Programming Note: Darts and Letters is off. We are producing a new season on Cited Podcast, which is called “the Rationality Wars“.

EP69: Mathematical Morality (ft. Émile P. Torres)

The collapse of the crypotcurrency exchange FTX has caused major shockwaves throughout the financial world.  This has brought new attention to the ongoing reckoning around crypto, and urgency to the calls to reign in and regulate these emerging technologies.

FTX’s collapse has also sparked a philosophical reckoning about the ideas that inspired their CEO, Sam Bankman-Fried. Bankman-Fried is a major proponent and funder of Effective Altruism, a philosophical and political movement that demands we give to the most effective charities. Effective Altruism started out concerning itself primarily with global poverty, inspired by the work of do-good utilitarian philosopher Peter Singer. Today, it has become something a little different.

Now, the movement tells entrepreneurs like Bankman-Fried that they should ‘earn-to-give.’ Most recently, effective altruists have become increasingly focussed on longtermism, a strand of extreme utilitarian thinking advanced by Oxford-based intellectuals Nick Bostrom, Toby Ord, Will MacAskill, and others (and generously funded by Bankman-Fried). Longtermism tells us we should worry about the interests of future people — trillions of future people, 1000s of years into the future, and in planets far away.

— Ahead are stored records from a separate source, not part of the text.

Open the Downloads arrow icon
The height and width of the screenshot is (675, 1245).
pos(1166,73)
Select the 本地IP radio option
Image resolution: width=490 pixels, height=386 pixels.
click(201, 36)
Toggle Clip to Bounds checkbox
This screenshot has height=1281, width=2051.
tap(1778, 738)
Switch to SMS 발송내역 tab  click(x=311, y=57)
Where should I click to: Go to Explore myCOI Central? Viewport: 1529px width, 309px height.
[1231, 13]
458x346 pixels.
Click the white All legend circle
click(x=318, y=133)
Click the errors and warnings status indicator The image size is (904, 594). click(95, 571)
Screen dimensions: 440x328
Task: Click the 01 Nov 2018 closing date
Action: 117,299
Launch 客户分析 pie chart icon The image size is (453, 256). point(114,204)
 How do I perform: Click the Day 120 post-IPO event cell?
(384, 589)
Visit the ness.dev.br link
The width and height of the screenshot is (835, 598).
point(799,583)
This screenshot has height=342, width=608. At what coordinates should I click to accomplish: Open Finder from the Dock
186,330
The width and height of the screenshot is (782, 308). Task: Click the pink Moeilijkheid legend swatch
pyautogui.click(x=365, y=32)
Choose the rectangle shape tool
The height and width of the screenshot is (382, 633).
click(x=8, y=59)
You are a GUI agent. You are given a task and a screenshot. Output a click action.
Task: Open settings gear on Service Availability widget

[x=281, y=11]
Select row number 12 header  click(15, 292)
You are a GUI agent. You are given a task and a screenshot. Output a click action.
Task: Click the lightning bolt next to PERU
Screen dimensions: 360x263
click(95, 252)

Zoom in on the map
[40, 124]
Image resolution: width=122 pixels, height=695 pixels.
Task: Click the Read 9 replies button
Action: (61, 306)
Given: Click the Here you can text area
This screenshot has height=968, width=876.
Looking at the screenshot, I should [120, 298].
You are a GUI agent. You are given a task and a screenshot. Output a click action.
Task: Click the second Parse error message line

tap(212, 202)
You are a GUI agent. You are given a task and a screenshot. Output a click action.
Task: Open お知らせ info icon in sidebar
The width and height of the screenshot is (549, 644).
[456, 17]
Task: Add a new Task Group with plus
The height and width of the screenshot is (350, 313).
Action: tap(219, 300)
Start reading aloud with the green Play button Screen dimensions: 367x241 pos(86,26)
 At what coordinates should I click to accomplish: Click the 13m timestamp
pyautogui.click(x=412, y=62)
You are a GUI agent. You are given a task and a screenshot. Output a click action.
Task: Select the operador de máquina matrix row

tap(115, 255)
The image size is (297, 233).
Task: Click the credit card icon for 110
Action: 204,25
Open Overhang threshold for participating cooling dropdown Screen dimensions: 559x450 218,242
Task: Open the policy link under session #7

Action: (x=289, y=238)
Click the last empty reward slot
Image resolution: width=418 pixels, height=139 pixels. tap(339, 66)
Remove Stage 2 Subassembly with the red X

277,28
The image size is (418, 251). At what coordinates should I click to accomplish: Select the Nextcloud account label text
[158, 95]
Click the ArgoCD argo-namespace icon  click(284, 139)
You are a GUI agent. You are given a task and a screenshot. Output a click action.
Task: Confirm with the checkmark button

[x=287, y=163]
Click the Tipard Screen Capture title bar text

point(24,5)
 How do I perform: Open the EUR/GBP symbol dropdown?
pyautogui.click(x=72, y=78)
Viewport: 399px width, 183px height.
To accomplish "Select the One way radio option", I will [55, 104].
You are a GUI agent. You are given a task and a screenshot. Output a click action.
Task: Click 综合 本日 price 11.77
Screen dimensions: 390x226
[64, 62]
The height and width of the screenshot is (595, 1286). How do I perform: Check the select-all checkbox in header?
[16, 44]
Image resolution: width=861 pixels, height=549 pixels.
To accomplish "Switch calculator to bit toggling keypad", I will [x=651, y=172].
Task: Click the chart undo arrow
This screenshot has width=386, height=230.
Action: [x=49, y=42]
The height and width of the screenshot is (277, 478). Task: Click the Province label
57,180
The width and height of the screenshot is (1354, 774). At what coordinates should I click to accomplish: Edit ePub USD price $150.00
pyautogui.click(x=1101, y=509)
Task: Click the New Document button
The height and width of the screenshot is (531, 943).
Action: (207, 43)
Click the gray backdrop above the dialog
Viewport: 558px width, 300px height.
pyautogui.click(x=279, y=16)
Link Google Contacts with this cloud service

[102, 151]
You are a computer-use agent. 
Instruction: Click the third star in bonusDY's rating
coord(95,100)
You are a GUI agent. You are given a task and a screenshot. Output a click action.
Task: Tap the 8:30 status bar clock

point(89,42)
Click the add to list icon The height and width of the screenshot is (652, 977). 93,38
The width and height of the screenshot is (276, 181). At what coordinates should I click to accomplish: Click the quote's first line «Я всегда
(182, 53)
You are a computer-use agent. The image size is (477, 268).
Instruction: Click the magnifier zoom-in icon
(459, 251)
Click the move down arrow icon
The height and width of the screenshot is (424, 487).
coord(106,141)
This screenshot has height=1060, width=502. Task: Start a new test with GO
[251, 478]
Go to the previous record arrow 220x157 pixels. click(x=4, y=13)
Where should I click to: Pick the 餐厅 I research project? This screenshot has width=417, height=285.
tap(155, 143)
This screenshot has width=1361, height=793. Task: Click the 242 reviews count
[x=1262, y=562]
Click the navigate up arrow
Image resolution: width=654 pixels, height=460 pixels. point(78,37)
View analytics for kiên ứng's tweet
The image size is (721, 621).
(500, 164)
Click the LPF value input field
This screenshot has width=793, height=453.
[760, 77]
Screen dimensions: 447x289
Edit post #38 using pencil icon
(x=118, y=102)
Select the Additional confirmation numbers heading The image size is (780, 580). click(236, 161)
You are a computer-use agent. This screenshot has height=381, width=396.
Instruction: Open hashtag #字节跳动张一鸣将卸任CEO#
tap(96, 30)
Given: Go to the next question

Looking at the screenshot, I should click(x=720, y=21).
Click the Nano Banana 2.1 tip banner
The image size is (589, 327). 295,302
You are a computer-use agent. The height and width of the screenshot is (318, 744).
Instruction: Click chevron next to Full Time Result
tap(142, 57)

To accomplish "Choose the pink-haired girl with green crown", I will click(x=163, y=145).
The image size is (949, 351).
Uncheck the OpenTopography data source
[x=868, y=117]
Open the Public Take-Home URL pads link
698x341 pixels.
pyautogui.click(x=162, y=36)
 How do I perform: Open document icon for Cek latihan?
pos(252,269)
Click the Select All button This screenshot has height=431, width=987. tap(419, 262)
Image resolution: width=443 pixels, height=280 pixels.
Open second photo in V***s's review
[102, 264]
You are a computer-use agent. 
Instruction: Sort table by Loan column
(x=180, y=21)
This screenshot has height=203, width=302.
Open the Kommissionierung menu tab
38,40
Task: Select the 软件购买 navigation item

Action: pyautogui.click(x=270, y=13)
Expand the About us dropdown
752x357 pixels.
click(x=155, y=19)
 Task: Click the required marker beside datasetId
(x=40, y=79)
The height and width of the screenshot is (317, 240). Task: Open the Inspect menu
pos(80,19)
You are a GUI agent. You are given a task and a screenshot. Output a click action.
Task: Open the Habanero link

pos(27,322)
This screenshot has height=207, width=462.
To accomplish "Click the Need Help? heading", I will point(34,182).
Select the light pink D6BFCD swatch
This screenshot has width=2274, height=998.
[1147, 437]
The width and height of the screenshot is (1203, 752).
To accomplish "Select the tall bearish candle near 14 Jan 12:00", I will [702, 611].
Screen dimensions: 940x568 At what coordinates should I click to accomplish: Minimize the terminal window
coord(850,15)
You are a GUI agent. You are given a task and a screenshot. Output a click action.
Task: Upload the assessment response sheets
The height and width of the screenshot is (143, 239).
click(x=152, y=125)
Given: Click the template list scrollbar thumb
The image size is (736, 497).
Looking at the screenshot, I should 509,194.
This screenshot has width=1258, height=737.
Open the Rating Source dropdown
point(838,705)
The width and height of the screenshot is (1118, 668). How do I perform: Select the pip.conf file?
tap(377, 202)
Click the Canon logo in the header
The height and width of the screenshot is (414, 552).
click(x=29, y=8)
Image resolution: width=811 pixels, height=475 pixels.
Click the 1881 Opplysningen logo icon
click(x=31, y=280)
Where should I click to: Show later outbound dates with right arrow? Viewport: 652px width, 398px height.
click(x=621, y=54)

On this episode of Darts and Letters, we examine the complicated moral math of longtermism, and ask whether the utilitarian logic of Effective Altruism leads inevitably to this kind of thinking. Our guide is Émile P. Torres, a former longtermist who is now one of the movement’s sharpest apostates. Torres calls longtermism a ‘secular religion,’ and one with apocalyptical, eugenic, and potentially genocidal implications.